Because of our nation’s federalist system – which places state public health regulations predominantly in the hands of state officials – our national future depends greatly on the collective work of governors. If they do their jobs well, by November Americans could begin to enjoy the benefits of renewed economic growth and declining death tolls. Nothing can undo the effects of the administration’s early missteps (including testing delays and the president’s own repeated efforts to downplay the crisis), but a sense of hope and progress can be politically potent, even if that hope and progress can’t be laid directly at the president’s feet.

There are interesting implications for the future of the GOP. Obviously, if Trump wins, then his brand of confrontational populist nationalism will (for the time-being) be the orthodox GOP playbook. If he loses, the GOP may do what parties often do after a stinging defeat – reverse course, decisively. And who could be best-equipped to pick up the GOP standard? A Republican governor who stood his ground, kept his cool, and governed well.

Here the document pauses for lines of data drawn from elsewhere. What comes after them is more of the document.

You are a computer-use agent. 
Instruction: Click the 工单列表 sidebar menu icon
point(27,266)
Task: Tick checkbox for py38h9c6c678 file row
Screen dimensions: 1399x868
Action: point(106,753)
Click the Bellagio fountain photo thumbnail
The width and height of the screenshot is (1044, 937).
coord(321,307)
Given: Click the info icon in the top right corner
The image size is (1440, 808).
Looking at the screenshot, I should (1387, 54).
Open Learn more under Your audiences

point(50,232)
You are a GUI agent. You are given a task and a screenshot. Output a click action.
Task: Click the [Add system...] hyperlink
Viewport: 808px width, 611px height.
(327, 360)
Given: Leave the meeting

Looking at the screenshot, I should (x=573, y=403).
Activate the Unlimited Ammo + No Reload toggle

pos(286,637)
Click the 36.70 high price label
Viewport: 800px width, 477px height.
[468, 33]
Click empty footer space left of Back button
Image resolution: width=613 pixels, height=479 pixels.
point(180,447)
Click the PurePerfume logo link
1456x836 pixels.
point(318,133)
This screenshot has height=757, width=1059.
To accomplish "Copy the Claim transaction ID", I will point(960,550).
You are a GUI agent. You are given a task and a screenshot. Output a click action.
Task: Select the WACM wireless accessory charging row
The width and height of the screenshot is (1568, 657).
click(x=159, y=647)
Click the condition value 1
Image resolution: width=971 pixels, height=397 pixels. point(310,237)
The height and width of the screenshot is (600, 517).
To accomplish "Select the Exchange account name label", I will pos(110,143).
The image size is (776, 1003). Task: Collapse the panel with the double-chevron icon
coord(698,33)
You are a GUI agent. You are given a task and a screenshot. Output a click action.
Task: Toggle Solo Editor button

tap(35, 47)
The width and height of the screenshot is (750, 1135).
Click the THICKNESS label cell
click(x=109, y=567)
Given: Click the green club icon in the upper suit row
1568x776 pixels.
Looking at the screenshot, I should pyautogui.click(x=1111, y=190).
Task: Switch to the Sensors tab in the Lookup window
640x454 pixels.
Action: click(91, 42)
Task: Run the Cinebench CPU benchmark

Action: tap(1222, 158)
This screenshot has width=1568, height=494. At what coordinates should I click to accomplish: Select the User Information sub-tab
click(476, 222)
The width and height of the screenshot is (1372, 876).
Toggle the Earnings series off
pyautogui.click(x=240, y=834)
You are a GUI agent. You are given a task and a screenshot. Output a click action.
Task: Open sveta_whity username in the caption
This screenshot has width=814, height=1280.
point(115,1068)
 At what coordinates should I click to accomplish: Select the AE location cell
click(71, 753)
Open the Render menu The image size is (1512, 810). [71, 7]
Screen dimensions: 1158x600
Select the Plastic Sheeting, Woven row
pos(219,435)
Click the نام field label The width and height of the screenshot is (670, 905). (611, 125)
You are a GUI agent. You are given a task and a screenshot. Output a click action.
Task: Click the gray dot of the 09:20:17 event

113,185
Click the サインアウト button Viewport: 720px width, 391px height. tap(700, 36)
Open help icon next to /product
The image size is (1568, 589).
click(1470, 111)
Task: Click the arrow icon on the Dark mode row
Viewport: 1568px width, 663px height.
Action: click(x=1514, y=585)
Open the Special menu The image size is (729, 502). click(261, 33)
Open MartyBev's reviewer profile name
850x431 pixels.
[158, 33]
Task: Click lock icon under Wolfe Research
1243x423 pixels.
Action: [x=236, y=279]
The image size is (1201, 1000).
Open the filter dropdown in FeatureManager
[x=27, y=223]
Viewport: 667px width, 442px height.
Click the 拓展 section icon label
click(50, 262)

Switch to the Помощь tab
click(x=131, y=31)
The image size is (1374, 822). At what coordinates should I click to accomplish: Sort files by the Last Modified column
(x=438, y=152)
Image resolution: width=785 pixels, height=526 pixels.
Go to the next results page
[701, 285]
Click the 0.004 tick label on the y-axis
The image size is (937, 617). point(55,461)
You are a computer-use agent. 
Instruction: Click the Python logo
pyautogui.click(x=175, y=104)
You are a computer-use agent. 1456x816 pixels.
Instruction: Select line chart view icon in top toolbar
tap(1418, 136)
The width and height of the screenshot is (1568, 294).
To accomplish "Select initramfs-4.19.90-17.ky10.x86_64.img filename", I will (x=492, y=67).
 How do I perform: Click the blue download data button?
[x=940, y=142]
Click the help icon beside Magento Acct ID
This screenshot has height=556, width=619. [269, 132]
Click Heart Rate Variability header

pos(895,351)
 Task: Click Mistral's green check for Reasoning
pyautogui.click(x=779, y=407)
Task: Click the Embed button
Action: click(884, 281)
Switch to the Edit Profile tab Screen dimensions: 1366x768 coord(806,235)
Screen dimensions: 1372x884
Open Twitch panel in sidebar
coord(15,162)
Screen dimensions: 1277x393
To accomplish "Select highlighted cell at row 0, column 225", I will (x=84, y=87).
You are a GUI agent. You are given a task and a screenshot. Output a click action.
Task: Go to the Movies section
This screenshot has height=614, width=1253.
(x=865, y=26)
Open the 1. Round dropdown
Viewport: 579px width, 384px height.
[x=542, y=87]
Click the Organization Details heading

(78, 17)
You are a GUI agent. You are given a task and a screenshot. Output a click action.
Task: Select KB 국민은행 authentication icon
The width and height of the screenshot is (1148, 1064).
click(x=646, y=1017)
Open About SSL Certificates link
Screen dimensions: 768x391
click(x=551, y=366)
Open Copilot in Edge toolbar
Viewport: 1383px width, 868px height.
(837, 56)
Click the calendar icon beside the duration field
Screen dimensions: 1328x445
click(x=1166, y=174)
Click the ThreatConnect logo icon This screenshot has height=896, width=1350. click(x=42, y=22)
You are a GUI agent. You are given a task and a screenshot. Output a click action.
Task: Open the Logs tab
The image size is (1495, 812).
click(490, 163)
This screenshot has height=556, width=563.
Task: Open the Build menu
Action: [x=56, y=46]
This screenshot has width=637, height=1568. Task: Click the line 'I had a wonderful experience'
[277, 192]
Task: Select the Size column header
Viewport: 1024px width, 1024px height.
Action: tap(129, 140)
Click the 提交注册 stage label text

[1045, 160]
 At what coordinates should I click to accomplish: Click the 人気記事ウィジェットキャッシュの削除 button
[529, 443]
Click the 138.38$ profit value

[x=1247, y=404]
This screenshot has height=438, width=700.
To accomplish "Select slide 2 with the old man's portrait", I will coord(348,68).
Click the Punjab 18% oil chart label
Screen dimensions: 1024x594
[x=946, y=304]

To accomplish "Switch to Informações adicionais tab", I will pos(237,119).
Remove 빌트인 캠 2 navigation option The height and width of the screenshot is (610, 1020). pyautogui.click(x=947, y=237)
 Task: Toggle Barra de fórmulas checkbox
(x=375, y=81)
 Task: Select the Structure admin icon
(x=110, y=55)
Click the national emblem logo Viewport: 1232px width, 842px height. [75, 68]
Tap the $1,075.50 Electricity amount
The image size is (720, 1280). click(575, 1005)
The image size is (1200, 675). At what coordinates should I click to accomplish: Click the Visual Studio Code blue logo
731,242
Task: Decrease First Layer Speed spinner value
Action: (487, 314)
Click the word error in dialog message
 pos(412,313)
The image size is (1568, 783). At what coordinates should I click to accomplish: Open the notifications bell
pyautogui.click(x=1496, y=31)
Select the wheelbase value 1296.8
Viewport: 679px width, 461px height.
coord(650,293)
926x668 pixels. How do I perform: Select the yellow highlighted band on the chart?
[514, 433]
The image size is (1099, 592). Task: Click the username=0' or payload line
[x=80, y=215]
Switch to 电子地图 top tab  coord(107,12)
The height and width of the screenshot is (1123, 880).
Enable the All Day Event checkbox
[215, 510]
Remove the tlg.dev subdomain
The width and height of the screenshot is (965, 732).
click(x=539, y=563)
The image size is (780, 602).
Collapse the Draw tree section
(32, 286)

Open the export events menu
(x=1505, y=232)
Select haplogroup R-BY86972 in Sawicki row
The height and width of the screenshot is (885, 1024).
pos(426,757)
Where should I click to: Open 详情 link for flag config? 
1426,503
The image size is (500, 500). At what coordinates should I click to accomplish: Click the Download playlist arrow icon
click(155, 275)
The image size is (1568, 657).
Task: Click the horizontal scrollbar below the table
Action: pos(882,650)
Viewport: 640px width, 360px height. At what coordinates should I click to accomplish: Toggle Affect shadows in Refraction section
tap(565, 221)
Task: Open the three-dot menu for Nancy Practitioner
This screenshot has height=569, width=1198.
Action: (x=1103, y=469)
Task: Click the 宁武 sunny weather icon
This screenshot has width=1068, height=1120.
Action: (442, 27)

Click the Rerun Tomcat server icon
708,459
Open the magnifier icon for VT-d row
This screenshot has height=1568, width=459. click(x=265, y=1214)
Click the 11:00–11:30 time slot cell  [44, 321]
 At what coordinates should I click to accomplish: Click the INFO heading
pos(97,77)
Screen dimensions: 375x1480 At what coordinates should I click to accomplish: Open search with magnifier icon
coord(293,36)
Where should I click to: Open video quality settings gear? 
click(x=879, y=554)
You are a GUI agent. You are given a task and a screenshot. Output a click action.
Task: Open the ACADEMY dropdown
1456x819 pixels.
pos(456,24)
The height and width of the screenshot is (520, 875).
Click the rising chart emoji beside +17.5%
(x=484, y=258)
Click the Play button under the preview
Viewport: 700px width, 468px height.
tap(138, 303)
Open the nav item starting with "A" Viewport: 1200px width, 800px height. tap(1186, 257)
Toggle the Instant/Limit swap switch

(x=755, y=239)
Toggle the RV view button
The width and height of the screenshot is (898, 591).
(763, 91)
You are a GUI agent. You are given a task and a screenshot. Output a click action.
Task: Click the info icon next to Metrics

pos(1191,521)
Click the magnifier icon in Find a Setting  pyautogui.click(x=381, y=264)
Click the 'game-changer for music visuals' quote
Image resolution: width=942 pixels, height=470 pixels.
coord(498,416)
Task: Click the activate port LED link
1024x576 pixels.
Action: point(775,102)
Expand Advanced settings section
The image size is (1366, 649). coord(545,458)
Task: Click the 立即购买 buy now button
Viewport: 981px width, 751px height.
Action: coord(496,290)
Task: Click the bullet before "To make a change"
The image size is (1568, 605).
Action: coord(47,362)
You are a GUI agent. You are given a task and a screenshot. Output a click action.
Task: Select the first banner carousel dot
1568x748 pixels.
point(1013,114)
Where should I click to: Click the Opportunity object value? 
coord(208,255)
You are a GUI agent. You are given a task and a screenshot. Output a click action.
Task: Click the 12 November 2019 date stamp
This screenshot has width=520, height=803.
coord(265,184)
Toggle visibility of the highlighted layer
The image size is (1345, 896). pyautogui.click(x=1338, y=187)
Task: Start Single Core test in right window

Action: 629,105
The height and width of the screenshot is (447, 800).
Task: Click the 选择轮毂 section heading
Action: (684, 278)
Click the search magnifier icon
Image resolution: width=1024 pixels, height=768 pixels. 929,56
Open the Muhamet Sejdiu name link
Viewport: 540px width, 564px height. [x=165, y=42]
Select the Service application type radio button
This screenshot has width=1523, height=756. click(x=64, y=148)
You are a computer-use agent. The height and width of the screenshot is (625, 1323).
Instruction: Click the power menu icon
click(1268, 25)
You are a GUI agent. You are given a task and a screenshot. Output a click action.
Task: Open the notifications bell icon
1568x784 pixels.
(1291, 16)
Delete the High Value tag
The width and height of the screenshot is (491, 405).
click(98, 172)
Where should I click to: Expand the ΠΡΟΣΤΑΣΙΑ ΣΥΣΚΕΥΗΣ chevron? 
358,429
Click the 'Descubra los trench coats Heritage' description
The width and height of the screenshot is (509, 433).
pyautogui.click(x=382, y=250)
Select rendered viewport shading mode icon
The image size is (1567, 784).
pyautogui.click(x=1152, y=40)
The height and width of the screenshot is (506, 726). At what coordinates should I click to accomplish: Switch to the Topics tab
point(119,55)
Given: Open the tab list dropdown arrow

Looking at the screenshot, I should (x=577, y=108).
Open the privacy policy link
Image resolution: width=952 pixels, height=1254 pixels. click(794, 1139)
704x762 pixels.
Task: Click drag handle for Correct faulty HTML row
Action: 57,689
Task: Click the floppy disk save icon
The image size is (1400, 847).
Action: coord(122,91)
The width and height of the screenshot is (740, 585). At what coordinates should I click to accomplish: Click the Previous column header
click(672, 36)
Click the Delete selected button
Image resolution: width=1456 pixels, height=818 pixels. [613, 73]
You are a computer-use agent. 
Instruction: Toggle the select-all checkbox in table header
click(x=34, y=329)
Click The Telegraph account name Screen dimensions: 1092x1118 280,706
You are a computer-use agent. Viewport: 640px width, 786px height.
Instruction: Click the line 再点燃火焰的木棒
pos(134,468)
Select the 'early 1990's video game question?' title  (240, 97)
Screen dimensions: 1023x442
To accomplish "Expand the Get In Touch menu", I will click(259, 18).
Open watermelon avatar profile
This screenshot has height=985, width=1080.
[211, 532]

But it’s just too soon to tell which direction the political wind will blow. Trump’s modest rally-around-the-flag polling polling bump that he gained at the start of the crisis has all but dissipated. According to FiveThirtyEight, his approval polling average is down to a more-normal 42.6 percent. Mike DeWine’s approval rating, by contrast, stands at 75 percent. But so long as Trump has a hammerlock on GOP voters (and he still does), there’s not yet enough daylight for a competing Republican vision for the national party.

Americans have watched as virtually every national GOP politician has either fallen into Trump’s orbit, fallen silent, or fallen out of office. Republican independence is hard to find inside the beltway. Outside, in the vast interior of the country, the story has been different. Governors will have to cling to that independent spirit. Otherwise, Trump’s affection could prove dangerous to the people they’ve pledged to serve and protect.